**WHAT THE TASK REQUIRES**
An exact copy is needed of the lines from the one that contains "Image resolution: width=1400" through the final line of the data below, with pictures left out.

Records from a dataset

+++++

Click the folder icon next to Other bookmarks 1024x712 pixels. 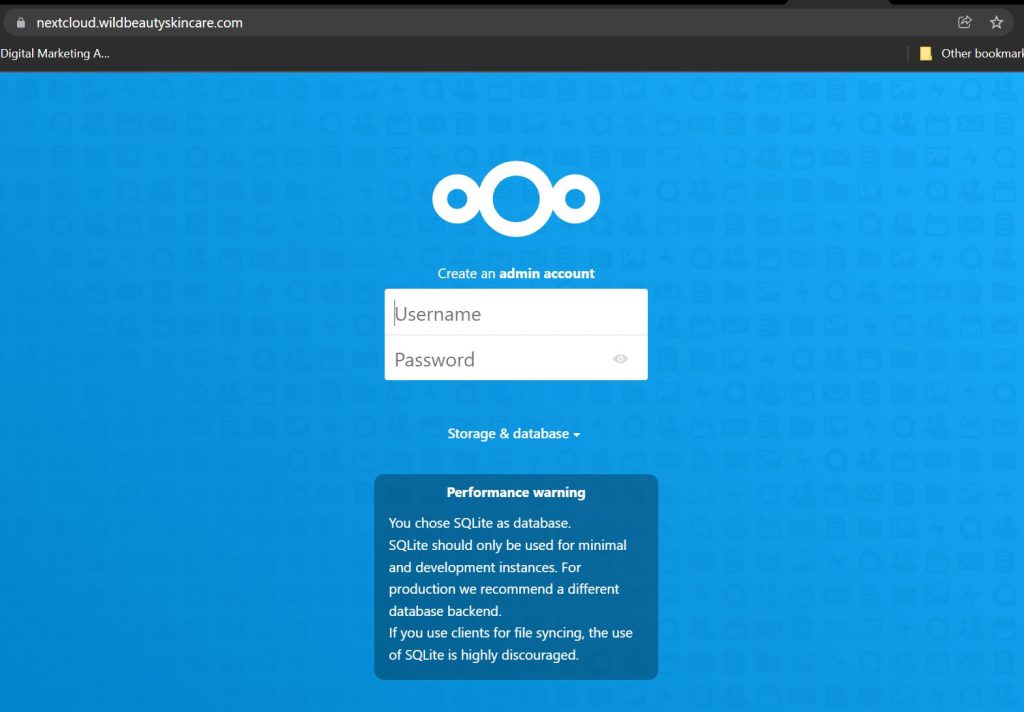click(x=925, y=53)
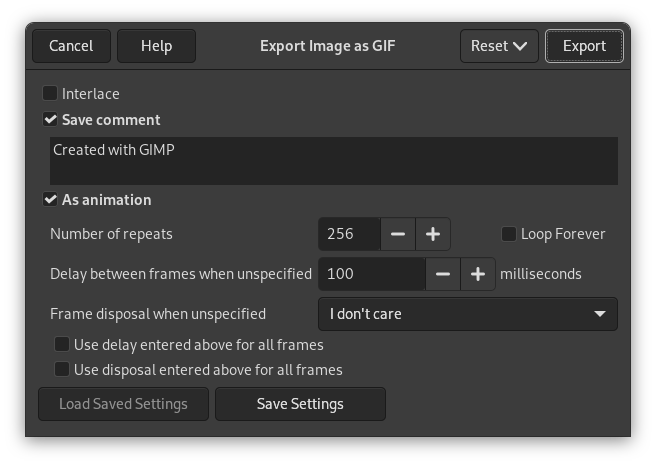Increase Number of repeats with plus button
The width and height of the screenshot is (656, 465).
click(433, 234)
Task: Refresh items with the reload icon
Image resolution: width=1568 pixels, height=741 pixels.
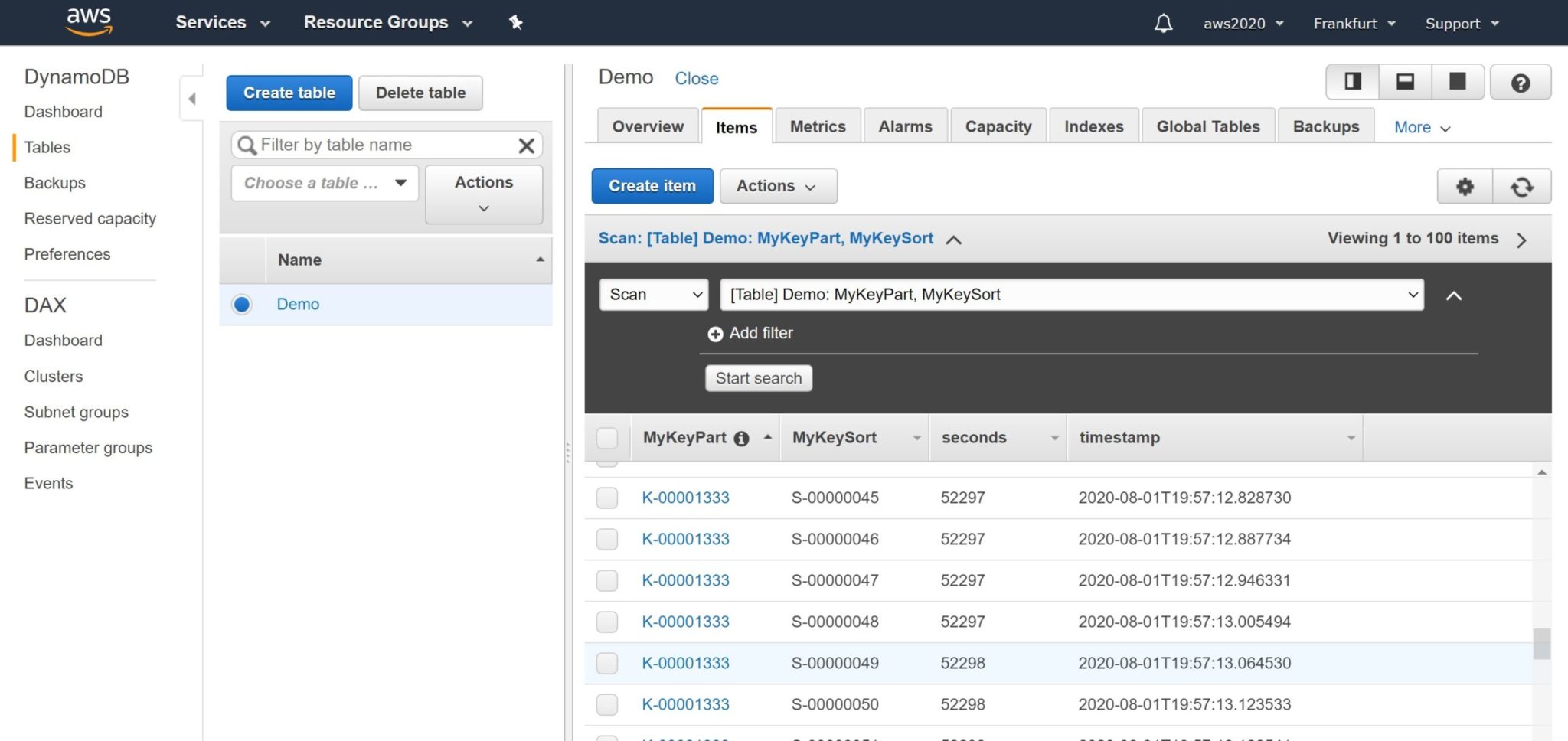Action: [x=1521, y=187]
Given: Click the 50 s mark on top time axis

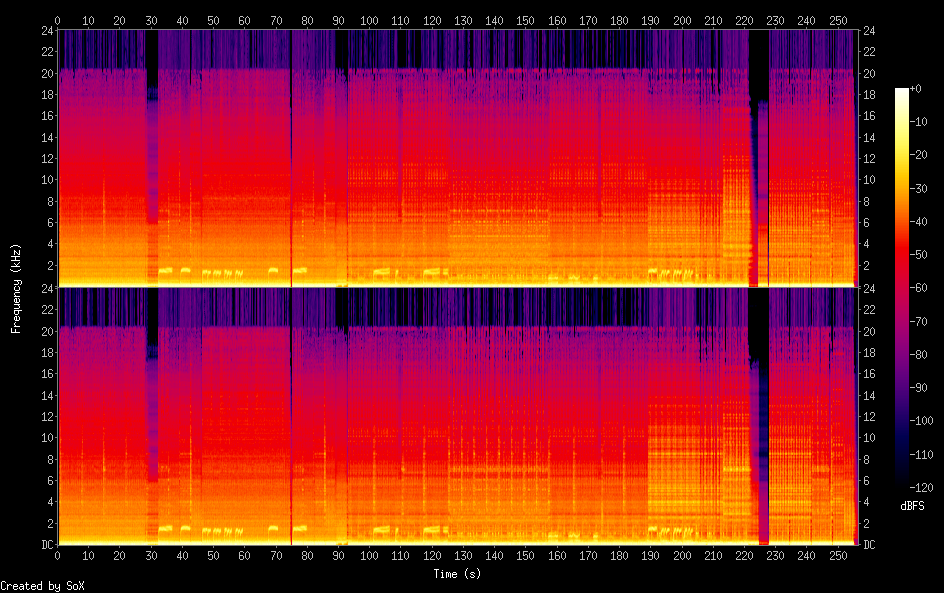Looking at the screenshot, I should 214,20.
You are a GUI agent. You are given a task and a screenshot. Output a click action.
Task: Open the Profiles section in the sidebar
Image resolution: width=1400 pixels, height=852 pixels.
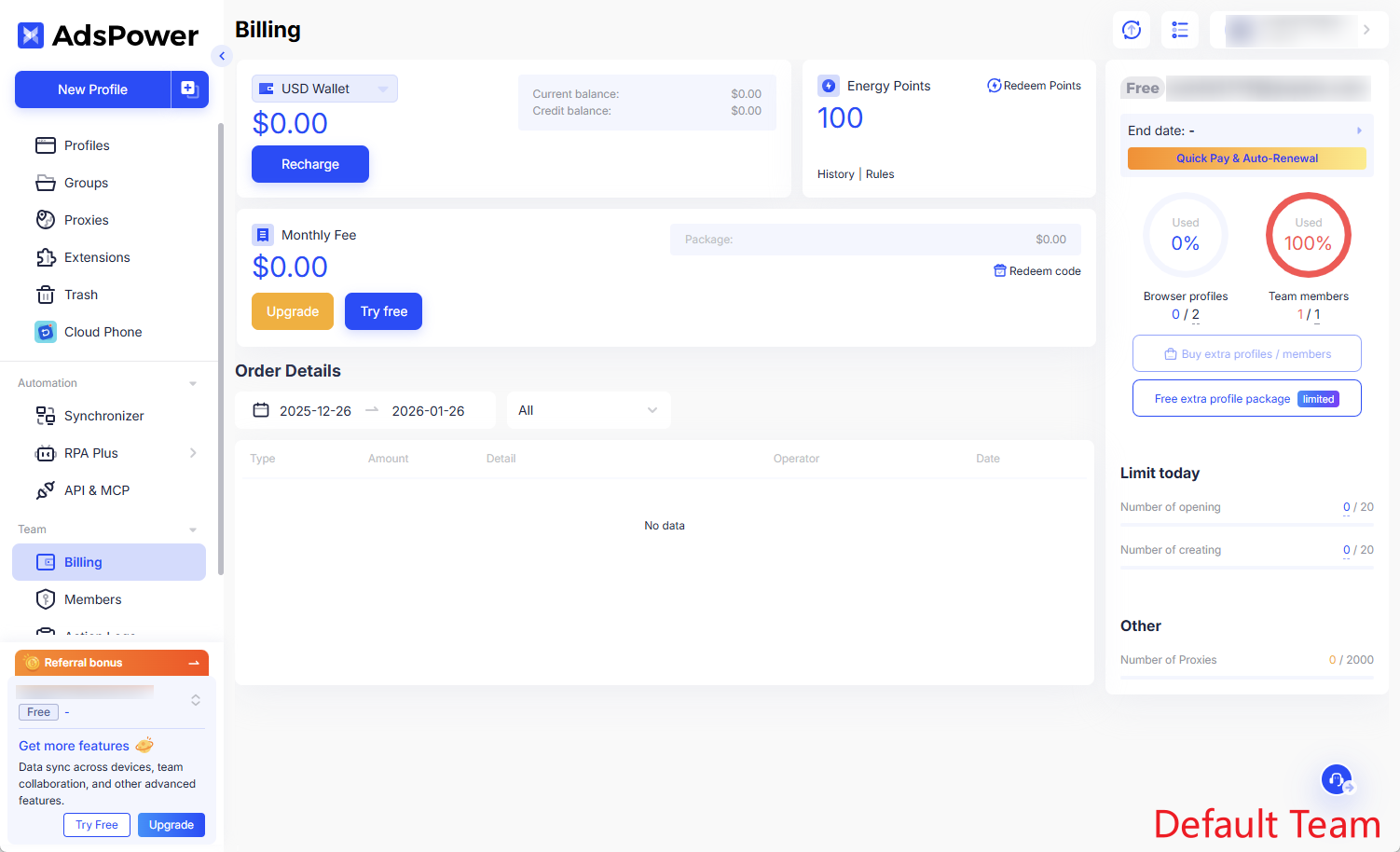87,145
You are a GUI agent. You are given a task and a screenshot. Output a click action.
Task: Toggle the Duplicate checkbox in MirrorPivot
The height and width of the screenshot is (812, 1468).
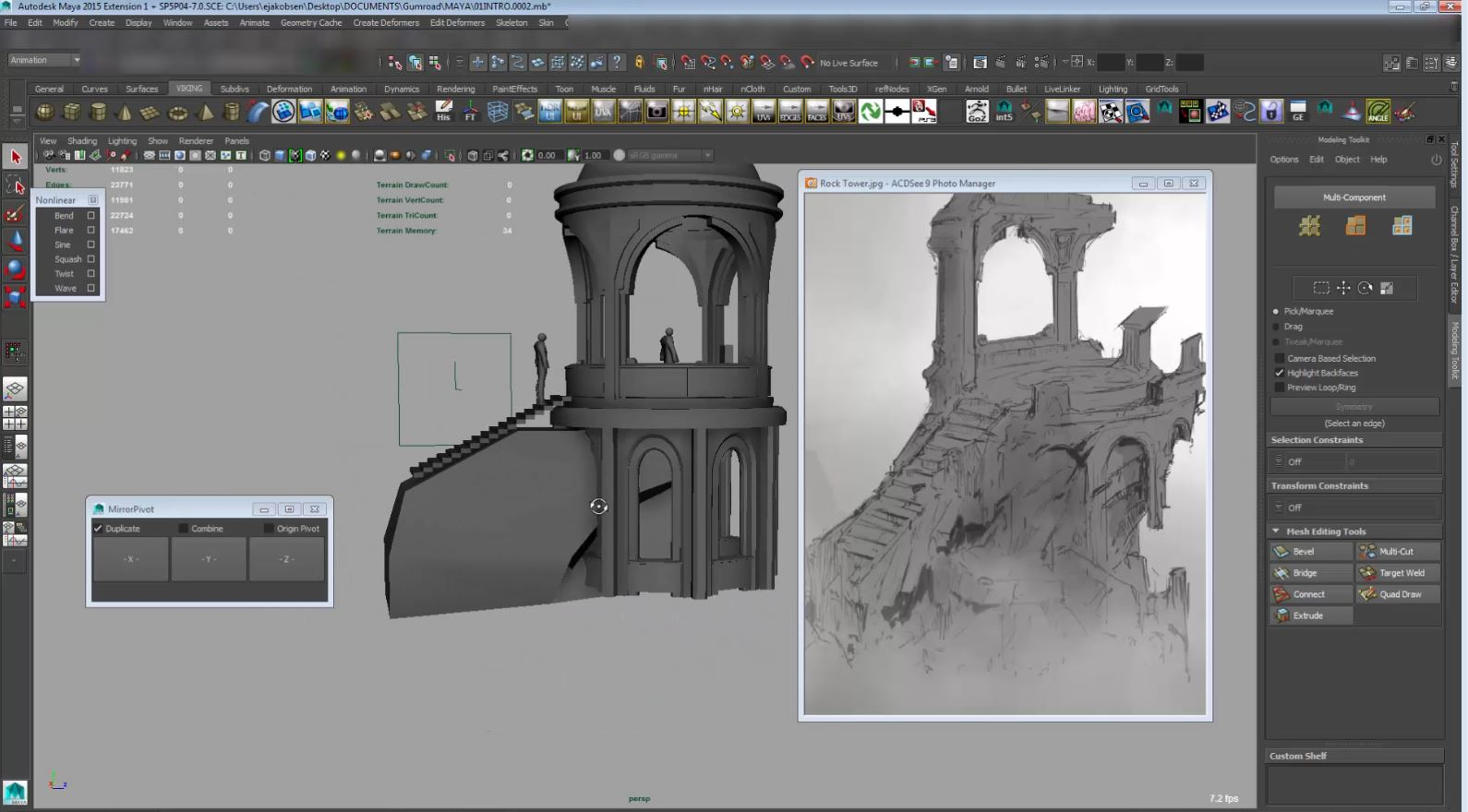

+++++

**EXPECTED ANSWER**
Image resolution: width=1400 pixels, height=852 pixels.
87,145
You are a GUI agent. You are given a task and a screenshot. Output a click action.
Task: Toggle the Duplicate checkbox in MirrorPivot
The height and width of the screenshot is (812, 1468).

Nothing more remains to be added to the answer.